Some ramblings on URIs and identity

Coming back from a short break from the tech world recently, I started to reacquaint myself with FOAF and RDF, amongst other things. Looking at the FOAF data for various people, I was reminded of the model of indirection that is used to identify a person.

<foaf:Person>
  <foaf:mbox>dj.adams@pobox.com</foaf:mbox>
  ...
</foaf:Person>

Actually, while I think on, why not:

<foaf:Person>
  <foaf:mbox rdf:resource="mailto:dj.adams@pobox.com" />
  ...
</foaf:Person>

Anyway. The idea is that rather than refer to a person directly, we refer to them indirectly: “The person with the email address dj.adams@pobox.com“. Why do this? Well, for one thing, an email address is a fairly unambiguous property — there’s usually the same person consistently to be found behind an email address. The FOAF spec uses DAML to annotate the mbox property as being unambiguous (you can see this in the RDF version of the spec).

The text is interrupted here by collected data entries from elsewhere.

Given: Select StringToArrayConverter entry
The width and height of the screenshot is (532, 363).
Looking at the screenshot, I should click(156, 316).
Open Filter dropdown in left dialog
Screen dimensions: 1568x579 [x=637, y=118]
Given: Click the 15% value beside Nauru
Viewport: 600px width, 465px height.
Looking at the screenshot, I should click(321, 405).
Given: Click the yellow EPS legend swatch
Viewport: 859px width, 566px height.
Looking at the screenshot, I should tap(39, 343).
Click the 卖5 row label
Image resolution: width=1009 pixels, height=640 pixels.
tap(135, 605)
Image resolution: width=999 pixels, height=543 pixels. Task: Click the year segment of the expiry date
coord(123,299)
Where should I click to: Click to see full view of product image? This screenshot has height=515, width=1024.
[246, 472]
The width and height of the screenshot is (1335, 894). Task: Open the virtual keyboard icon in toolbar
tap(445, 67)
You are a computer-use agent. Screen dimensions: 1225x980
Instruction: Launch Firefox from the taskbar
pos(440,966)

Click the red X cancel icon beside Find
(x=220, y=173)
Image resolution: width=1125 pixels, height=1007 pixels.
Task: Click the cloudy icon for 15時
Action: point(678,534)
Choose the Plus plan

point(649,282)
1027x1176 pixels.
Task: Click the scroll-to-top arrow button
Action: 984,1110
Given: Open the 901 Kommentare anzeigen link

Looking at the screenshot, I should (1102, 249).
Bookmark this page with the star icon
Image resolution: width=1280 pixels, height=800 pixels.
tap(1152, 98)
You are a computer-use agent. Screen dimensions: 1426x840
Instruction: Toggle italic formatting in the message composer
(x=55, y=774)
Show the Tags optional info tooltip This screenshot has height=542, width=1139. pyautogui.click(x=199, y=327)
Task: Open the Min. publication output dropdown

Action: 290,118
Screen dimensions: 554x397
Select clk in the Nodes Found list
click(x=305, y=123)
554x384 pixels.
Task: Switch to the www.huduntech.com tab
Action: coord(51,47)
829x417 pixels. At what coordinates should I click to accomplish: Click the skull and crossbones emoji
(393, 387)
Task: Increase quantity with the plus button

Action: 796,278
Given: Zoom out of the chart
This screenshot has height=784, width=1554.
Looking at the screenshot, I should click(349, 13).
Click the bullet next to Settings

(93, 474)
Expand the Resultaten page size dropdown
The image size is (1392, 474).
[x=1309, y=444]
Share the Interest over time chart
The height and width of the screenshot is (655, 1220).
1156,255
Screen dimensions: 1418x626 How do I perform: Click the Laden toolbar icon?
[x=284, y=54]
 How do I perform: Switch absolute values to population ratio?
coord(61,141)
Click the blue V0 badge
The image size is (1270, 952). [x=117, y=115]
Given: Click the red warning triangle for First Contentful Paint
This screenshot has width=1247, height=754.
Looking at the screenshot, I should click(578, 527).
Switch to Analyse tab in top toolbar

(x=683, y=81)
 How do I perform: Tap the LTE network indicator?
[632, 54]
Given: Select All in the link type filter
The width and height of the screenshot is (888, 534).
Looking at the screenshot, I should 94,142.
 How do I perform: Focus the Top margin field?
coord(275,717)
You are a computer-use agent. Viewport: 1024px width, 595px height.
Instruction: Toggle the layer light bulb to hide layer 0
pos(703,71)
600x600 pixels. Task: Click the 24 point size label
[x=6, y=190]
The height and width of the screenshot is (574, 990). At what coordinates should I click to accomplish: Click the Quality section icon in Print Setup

In the arcs and nodes world of RDF, it would look something like this:

                      +----------+
                  +---|          |
                  |   +----------+
             mbox |
                  |
                  V
  +---------------------------+
  | mailto:dj.adams@pobox.com |
  +---------------------------+

The box at the top represents the person, and is a blank node, in that it doesn’t have a (direct) identifier. The uniqueness is indirect

.

Then I came across Mark Baker’s FOAF file, which starts:

<foaf:Person rdf:about="http://www.markbaker.ca/">
  <foaf:name>Mark Baker</foaf:name>
  ...

What’s this? Does this mean that the HTTP URI http://www.markbaker.ca represents Mark? (What does “represents Mark” mean anyway?) We know about REST, and representations of resources that can be retrieved via HTTP URIs. If I specify a MIME type of ‘text/html’ when asking for a representation of the resource at that URI, I am sent some HTML (Mark’s home page). I wonder what MIME type I’d have to specify to get Mark himself disassembled into IP packets and reassembled next to my laptop? Of course, before you say anything, this is one of the differences between URIs and URLs, and I won’t expect to see Mark any time soon :-) Plus, there’s the concept of identity which must stand alone from the concept of resources and representations … if Mark comes down the wire, am I getting a representation of Mark, or Mark in person? At least I might get a picture of him if I specify ‘image/*’.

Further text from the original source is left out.